Given request: Render the lines from the first line through the line containing "[x=172, y=337]" as a JSON list of strings, one string per line, omitting blank lines.

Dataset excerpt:
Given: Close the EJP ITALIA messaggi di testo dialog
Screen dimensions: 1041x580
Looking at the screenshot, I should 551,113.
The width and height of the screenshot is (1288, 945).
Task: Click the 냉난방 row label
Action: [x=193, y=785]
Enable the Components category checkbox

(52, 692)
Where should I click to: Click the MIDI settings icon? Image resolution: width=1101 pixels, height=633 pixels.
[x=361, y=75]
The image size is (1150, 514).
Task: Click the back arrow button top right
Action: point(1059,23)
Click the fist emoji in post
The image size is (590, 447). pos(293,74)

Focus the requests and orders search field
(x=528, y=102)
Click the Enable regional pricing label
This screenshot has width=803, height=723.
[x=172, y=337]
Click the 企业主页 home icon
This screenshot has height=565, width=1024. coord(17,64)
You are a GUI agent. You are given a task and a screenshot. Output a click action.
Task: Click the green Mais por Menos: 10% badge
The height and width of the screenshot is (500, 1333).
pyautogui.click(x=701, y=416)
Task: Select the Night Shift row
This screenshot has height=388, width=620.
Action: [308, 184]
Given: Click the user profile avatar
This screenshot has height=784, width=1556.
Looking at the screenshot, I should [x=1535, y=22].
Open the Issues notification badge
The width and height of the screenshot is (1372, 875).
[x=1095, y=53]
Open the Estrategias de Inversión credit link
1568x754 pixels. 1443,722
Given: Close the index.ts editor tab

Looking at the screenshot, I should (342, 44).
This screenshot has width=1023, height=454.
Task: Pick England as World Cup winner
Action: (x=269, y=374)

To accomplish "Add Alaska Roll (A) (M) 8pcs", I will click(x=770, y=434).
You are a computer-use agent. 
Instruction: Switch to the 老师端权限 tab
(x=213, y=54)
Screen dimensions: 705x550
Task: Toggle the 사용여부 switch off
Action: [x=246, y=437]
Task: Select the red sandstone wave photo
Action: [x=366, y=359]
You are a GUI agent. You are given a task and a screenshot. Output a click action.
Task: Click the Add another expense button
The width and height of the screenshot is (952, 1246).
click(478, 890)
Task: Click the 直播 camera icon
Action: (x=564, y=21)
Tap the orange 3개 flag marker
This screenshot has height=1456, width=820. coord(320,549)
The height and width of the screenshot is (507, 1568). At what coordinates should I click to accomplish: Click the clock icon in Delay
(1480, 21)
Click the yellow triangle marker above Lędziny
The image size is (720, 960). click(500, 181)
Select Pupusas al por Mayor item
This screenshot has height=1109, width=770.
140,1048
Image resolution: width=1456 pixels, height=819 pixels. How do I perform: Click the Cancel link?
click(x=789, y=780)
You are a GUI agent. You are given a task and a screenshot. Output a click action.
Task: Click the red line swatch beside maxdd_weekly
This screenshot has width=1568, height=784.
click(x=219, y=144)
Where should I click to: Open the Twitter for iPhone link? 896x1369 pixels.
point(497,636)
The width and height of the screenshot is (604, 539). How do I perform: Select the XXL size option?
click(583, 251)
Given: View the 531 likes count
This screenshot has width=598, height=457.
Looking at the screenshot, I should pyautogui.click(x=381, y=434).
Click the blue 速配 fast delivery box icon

Solution to the problem:
[
  "Given: Close the EJP ITALIA messaggi di testo dialog",
  "Screen dimensions: 1041x580",
  "Looking at the screenshot, I should 551,113.",
  "The width and height of the screenshot is (1288, 945).",
  "Task: Click the 냉난방 row label",
  "Action: [x=193, y=785]",
  "Enable the Components category checkbox",
  "(52, 692)",
  "Where should I click to: Click the MIDI settings icon? Image resolution: width=1101 pixels, height=633 pixels.",
  "[x=361, y=75]",
  "The image size is (1150, 514).",
  "Task: Click the back arrow button top right",
  "Action: point(1059,23)",
  "Click the fist emoji in post",
  "The image size is (590, 447). pos(293,74)",
  "Focus the requests and orders search field",
  "(x=528, y=102)",
  "Click the Enable regional pricing label",
  "This screenshot has width=803, height=723.",
  "[x=172, y=337]"
]